C°16

683 50 28
                                    

•••Jongin'in bakış açısı;•••

İnleyerek gözlerimi açıp kafamı olduğu yerden kaldırdım. Konuşmaya çalıştığımda boğazımın kuruluğu yüzünden öksürmeye başladım. Öhh, ölüyorum. Boğazımdan akan suyla biraz olsun rahatladım. Kyungsoo ağzıma bardağı dayamış, endişeyle bana bakıyordu.

"İyi misin?"

  Kafamı olumlu anlamda sallayıp hafif oturur pozisyona geçtim.

"Korktum Jongin. Aniden yere düştüğünde çok korktum."

  Bana sarılıp ağlamaya başladığında ellerimi beline koyup hafifçe okşayarak onu sakinleştirmeye çalıştım.

"Şşş.. İyiyim ben bak."

  Boynunu öpüp geri çekildim ve gözlerine baktım. Şuanki konu ben değildim, Baekhyun'du.

"Baek nerede?"

  Kyungsoo burnunu çekip gözlerini sildi.
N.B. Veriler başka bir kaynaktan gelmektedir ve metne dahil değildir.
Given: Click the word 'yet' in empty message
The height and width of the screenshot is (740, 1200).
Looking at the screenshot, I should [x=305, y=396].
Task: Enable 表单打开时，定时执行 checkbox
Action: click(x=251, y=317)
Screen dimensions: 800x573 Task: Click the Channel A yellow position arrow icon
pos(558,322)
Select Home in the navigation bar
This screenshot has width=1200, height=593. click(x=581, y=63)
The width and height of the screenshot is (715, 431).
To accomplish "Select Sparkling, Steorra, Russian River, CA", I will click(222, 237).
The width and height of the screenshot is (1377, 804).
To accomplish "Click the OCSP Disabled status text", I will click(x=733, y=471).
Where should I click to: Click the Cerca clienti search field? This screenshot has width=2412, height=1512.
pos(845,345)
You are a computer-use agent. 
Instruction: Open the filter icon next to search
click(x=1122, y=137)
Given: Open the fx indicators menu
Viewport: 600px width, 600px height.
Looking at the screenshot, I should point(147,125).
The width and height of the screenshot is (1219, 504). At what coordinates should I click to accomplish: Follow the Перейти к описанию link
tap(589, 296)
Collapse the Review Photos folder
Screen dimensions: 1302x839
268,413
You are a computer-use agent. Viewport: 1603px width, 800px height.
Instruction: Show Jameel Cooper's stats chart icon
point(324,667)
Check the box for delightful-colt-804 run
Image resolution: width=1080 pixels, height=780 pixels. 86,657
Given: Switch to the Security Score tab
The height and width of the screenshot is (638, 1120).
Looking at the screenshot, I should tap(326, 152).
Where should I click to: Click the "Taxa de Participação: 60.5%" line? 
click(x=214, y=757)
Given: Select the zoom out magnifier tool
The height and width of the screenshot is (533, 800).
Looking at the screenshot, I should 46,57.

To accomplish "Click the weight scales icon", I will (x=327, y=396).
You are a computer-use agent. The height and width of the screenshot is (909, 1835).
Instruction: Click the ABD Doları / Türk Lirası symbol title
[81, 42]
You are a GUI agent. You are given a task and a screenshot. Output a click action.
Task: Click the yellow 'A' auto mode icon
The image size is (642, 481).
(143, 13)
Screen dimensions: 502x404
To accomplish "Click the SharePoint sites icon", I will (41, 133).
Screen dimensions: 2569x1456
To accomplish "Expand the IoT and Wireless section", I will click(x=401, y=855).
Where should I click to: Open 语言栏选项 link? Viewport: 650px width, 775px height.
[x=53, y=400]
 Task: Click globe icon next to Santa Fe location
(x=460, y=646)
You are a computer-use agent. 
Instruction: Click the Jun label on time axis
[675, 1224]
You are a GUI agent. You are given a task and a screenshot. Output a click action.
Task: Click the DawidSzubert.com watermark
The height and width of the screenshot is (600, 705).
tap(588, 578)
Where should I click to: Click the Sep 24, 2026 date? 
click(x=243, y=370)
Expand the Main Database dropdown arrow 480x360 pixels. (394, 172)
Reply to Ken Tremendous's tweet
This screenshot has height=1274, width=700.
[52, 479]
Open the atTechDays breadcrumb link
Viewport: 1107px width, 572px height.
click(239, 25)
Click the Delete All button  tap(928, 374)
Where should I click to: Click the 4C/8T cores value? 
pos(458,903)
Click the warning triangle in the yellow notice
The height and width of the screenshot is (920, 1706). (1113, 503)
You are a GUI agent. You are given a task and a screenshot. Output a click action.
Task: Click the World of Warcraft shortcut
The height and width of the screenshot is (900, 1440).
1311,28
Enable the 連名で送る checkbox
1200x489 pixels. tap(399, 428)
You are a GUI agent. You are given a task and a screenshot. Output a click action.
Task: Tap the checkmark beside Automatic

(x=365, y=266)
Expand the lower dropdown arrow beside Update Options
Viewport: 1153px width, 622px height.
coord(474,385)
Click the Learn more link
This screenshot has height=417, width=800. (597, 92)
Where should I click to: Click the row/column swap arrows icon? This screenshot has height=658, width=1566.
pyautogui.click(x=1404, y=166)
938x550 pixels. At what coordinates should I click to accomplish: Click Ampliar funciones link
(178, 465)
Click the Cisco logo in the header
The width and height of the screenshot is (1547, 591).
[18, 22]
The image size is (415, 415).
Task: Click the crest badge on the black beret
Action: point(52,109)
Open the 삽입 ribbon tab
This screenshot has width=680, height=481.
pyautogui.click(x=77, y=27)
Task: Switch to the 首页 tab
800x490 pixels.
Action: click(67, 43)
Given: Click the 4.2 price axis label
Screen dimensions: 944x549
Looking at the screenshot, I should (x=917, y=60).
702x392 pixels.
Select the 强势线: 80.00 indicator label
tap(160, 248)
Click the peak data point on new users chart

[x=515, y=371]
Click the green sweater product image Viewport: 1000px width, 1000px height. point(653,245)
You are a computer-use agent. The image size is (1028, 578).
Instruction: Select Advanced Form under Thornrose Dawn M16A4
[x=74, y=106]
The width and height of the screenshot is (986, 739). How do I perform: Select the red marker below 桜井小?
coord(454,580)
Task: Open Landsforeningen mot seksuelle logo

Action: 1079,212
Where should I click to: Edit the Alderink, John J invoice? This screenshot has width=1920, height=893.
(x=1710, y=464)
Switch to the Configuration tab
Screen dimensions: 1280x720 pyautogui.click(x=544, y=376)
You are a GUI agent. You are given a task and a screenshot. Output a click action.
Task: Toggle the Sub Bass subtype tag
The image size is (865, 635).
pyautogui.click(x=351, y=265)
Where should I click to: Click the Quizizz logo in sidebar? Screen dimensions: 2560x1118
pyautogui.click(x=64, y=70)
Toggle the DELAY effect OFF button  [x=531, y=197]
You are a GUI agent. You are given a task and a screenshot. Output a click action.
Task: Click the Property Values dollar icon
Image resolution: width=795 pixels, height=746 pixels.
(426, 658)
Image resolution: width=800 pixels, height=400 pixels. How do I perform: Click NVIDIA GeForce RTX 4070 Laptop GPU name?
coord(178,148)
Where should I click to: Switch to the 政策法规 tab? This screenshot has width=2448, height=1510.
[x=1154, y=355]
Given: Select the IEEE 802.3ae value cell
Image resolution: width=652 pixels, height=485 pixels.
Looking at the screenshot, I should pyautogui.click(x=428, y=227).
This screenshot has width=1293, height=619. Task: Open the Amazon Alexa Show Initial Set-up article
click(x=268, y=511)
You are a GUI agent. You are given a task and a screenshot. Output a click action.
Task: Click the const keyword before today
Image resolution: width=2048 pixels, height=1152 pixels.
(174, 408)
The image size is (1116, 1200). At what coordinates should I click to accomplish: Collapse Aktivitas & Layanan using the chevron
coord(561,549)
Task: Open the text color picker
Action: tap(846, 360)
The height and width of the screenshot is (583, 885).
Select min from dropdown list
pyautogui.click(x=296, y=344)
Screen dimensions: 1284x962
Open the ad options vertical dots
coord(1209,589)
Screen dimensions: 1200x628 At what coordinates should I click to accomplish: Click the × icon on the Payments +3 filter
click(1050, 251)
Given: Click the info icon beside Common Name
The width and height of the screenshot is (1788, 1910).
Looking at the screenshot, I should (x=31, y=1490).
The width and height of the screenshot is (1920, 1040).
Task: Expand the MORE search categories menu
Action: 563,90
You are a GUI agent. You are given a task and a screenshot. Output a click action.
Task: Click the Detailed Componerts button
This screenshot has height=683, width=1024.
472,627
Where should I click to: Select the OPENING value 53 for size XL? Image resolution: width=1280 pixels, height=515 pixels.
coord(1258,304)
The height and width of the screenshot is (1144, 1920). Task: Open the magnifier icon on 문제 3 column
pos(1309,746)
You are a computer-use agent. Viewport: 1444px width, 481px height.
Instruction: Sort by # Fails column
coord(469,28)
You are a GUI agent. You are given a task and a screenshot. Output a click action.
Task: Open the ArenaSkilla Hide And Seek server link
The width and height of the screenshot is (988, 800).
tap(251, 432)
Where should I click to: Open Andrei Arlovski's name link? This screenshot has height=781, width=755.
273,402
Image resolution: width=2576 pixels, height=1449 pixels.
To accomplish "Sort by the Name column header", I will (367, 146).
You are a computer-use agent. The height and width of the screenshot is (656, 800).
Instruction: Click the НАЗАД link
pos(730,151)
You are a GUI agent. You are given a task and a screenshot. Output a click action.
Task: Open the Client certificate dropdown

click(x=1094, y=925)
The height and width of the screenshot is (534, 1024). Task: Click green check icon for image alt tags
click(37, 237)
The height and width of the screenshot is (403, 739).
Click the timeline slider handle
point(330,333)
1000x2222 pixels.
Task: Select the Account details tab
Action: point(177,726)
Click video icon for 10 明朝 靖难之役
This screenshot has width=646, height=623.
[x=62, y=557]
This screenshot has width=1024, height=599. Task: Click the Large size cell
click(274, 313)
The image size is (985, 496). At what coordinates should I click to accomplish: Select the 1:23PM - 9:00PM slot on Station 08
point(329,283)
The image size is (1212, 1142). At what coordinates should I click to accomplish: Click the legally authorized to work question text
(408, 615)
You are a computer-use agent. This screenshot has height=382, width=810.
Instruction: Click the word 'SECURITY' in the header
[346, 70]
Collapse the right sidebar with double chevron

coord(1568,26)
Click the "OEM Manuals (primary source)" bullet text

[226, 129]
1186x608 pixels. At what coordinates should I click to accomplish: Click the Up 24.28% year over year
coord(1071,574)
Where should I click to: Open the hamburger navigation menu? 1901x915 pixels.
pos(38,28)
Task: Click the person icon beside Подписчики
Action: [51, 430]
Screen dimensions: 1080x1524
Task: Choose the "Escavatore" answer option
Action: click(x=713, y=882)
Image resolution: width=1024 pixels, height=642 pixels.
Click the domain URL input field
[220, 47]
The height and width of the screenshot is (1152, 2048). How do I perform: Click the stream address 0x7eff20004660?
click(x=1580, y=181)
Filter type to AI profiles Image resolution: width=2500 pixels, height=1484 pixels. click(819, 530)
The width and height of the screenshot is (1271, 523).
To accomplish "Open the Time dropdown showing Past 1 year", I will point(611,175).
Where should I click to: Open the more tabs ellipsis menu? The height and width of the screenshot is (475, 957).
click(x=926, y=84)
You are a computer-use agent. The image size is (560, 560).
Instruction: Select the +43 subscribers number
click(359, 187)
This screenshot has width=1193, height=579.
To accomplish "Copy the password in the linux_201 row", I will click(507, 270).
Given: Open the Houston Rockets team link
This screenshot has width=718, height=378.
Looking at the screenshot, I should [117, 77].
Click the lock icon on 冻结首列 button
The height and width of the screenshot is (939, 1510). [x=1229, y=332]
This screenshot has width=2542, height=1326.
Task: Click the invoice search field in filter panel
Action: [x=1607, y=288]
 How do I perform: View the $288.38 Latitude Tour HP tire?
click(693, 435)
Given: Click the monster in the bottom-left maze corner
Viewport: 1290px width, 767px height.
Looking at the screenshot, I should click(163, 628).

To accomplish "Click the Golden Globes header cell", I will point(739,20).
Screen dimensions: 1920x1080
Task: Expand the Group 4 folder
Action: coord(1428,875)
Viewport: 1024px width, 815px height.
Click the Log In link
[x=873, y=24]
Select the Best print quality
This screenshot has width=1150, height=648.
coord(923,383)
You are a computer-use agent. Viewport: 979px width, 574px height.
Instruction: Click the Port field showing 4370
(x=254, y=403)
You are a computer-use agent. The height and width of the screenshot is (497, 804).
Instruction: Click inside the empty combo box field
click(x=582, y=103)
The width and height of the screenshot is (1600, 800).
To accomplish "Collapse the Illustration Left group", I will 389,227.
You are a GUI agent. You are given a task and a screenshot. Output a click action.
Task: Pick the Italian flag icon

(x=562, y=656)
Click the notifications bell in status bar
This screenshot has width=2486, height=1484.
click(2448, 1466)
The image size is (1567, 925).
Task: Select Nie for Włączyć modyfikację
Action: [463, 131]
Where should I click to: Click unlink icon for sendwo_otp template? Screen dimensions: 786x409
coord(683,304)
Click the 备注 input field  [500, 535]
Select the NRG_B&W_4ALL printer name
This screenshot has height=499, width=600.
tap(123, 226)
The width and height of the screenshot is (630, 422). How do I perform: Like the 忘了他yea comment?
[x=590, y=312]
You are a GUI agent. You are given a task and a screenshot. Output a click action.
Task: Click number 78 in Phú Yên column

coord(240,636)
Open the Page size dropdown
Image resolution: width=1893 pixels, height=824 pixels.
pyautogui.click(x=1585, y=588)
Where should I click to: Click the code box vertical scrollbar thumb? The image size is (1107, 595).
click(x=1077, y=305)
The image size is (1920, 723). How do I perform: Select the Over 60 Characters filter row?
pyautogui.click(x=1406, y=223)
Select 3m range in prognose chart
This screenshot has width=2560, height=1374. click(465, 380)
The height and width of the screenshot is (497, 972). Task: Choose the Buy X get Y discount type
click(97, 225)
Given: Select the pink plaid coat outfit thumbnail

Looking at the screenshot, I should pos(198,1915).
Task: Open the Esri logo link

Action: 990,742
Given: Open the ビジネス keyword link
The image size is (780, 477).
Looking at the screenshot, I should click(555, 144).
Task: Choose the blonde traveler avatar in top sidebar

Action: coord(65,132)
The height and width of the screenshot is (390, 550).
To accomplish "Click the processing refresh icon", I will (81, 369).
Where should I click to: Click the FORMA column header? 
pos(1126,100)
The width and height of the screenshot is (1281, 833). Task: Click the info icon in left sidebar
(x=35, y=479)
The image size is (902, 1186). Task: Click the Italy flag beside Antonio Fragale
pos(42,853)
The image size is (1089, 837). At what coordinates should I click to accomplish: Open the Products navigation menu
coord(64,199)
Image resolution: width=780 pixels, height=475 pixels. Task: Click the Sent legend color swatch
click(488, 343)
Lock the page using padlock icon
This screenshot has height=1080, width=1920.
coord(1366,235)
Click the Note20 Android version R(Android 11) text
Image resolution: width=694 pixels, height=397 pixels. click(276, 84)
Ayağa kalkıp hastane yatağının yanındaki koltuğa ilerlerken konuşmaya başladı.

"Ameliyathaneden çıkardılar ve yoğum bakıma aldılar. Durumu hakkında bir şey söylemiyorlar Jongin. Ama iyi olmadığını anlamayacak kadar salak değilim."

  Sesi titreyerek bitirdi cümlesini. Minik bedenini kucağıma çekip 'geçti, Baek iyi olacak' demek isterdim. Ama bu olur mu onu bile bilemiyordum. Gördüğüm kabustan çok etkilenmiştim doğal olarak. Doktorun cümlesi.. Kyungsoo'nun çığlığı.. Kapı açıldığında önümde duran sedye.. Baek'in morarmış dudakları ve normalinden daha beyaz olan teni... Her şey olmaması gerektiği kadar gerçekçiydi. Gözlerimi kapatıp korkuyla derin bir nefes aldım. Baekhyun gitmezdi değil mi? Bugüne kadar o kadar çok savaşmıştı ki.. Artık bunu kaldırabilir miydi bilmiyorum. Küçücük olmasına rağmen ruhsal açıdan benden kat kat daha güçlüydü ve bu gücünün son noktasına gelmiş olmasından korkuyordum. Bu yüzden Baekhyun'un gitmesi yasaktı. Ben izin vermeden gidemez öyle değil mi?
 
  Hemşire odaya girip bitmiş olan serumu çıkardı. Ayağa kalkıp baş dönmesinin azalması için bekledim. Görüşüm normalleştiğinde kapıya doğru ilerlemeye başladım.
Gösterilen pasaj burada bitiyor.